- STORED RECORDS
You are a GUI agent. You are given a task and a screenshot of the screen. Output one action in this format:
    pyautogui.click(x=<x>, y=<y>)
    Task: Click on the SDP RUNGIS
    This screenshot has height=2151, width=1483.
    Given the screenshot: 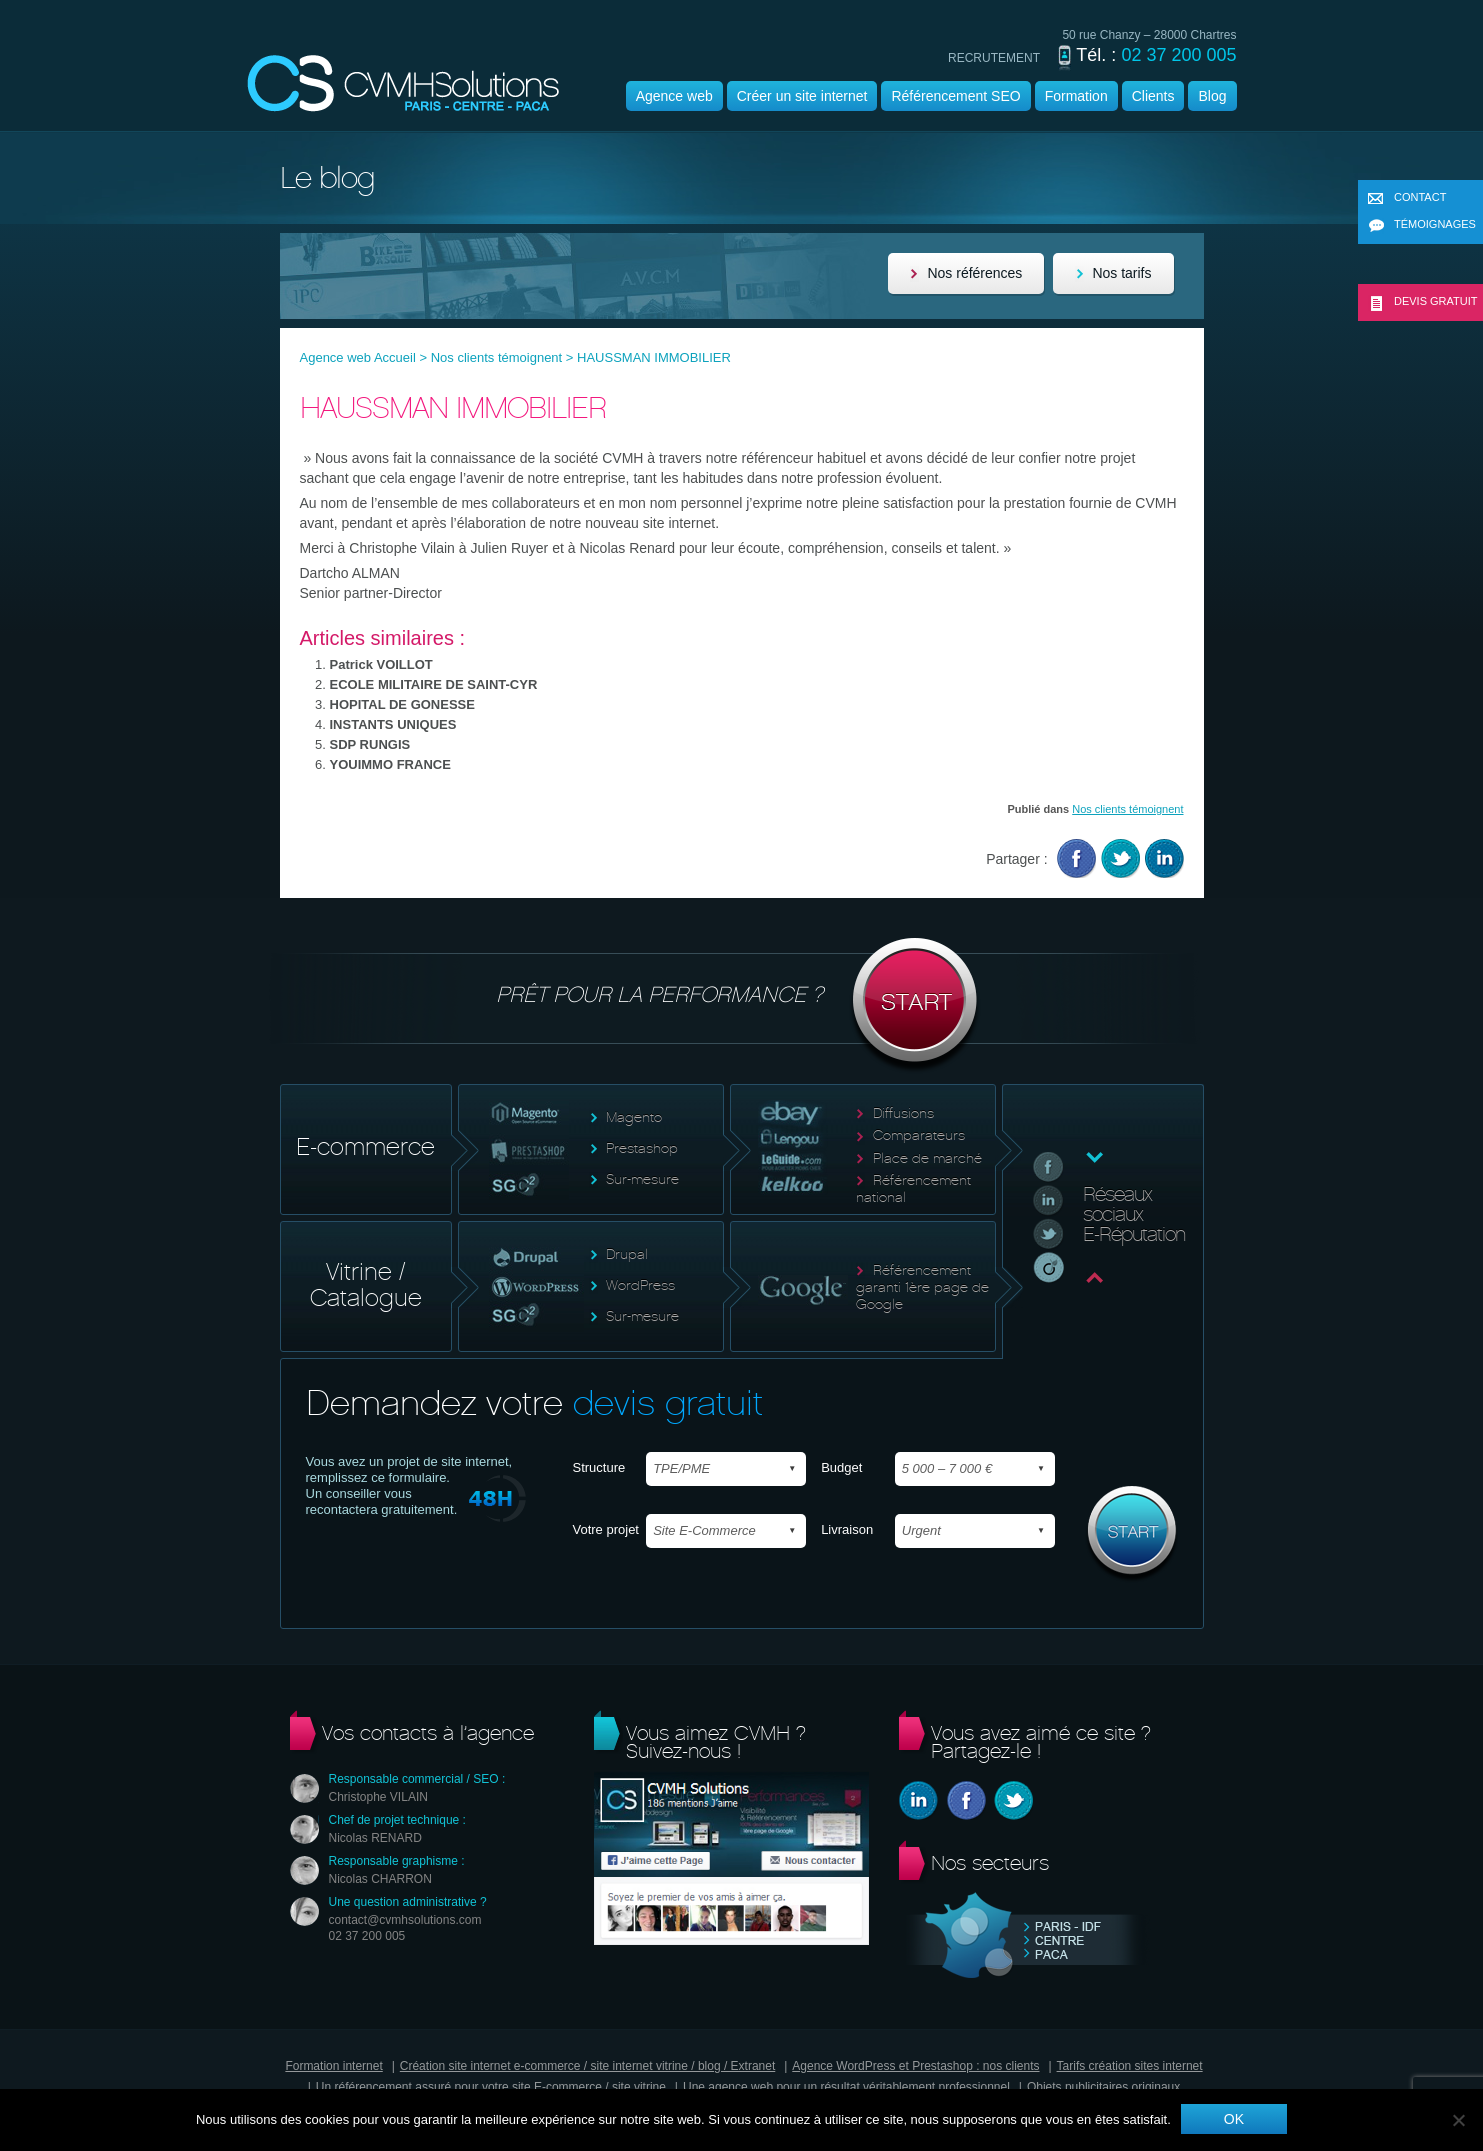 What is the action you would take?
    pyautogui.click(x=370, y=744)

- GOAL
Retype the data from its beginning through the line containing "This screenshot has", inclusive, reproducing each line without any change.

- SOLUTION TO THIS PROBLEM
You are a GUI agent. You are given a task and a screenshot of the screen. Output one action in this format:
    pyautogui.click(x=<x>, y=<y>)
    Task: Click on the SDP RUNGIS
    This screenshot has height=2151, width=1483.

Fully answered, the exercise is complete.